During the election campaign the Harper team used strong-arm tactics to keep university students away from Conservative rallies for fear they might heckle the Prime Minister. With total control of the scene, they were convinced there was absolutely nothing that could spoil their celebration of unrequited power.

Except a young woman holding up a sign. Her act was more effective than throwing a whole cart of rotten tomatoes at the Conservatives. Or shouting a slogan.


It was a transfixing moment. By making a quiet protest, Brigitte DePape put that opposition into two words and did so within the long and graceful tradition of non-violence.

For anyone who was absent from the planet last week, this is what unfolded. On Friday DePape, a 21-year-old parliamentary page, spiffy in white gloves and a black uniform, was ejected by the Sergeant-at-Arms for holding up a red poster in the shape of a stop sign.

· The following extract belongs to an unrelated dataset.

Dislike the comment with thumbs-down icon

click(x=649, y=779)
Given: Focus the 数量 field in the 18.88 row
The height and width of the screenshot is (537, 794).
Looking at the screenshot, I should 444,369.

It bore two arresting words: Stop Harper.

For almost a year Brigitte DePape has had a front row seat watching the Tories make a mockery of Parliament. DePape is a University of Ottawa student from Winnipeg who decided to make a gesture of protest, and to use her position of privilege as a page to do it. Whether you agree with what she did or not, it took guts. She knew it would cost her her job. It did.

What is more reprehensible? Writing a manual for MPs about how to sabotage committees, as the Tories did, or dissembling about the real costs of fighter jets? How about falsifying government documents? Or blacking out thousands of pages of documents made public through access to information, thus defeating the purpose of the access law?

DePape stood up in the House and silently held a sign for about 20 seconds. She didn’t resist when escorted out. She did not make a scene. In its own way it was a very Canadian protest. Miss DePape broke the rules and defied convention. Indeed, she was grandstanding. But critical times require critical acts.

When Harper is in contempt of Parliament, he lies and says it was just "politics" by the opposition parties. When DePape is found in contempt of Parliament she loses her job and becomes the subject of all kinds of wild and nasty speculation, as well as finger-wagging admonishments.


The sign said "Stop Harper." It exhorts voters to actively oppose the Harper agenda. But it can also be read as a warning to the Prime Minister. Stop, Harper. Be careful how you go. Harper has boasted that Canadians will not recognize their country when he is done.

Now that Harper has a majority of Commons seats, he has accumulated almost tyrannical power. Lawrence Martin, one of the few mainstream journalists who comments on the Harper government in a consistently critical manner, recently quoted a historian to the effect that "democracy is what you can get away with." That seems to be what guides the Harper administration.

Here is what Miss DePape declared in her written statement. It is a quiet call to arms.

"Contrary to Harper’s rhetoric, Conservative values are not in fact Canadian values. How could they be when 3 out of 4 eligible voters didn’t even give their support to the Conservatives? But we will only be able to stop Harper’s agenda if people of all ages and from all walks of life engage in creative actions and civil disobedience," she says.

"This country needs a Canadian version of an Arab Spring, a flowering of popular movements that demonstrate that real power to change things lies not with Harper but in the hands of the people, when we act together in our streets, neighbourhoods and workplaces."

Too many of her generation failed to show at the ballot box during the May 2 election. They were the victims of voter suppression. Now Brigitte DePape has become a one-person vote mob, an incarnation of what the Canadian Spring might look like if those missing voters started showing up.

Oh, and Michael Moore has put his money where his mouth is. Calling her protest iconic, Moore has offered this Canadian protester a job.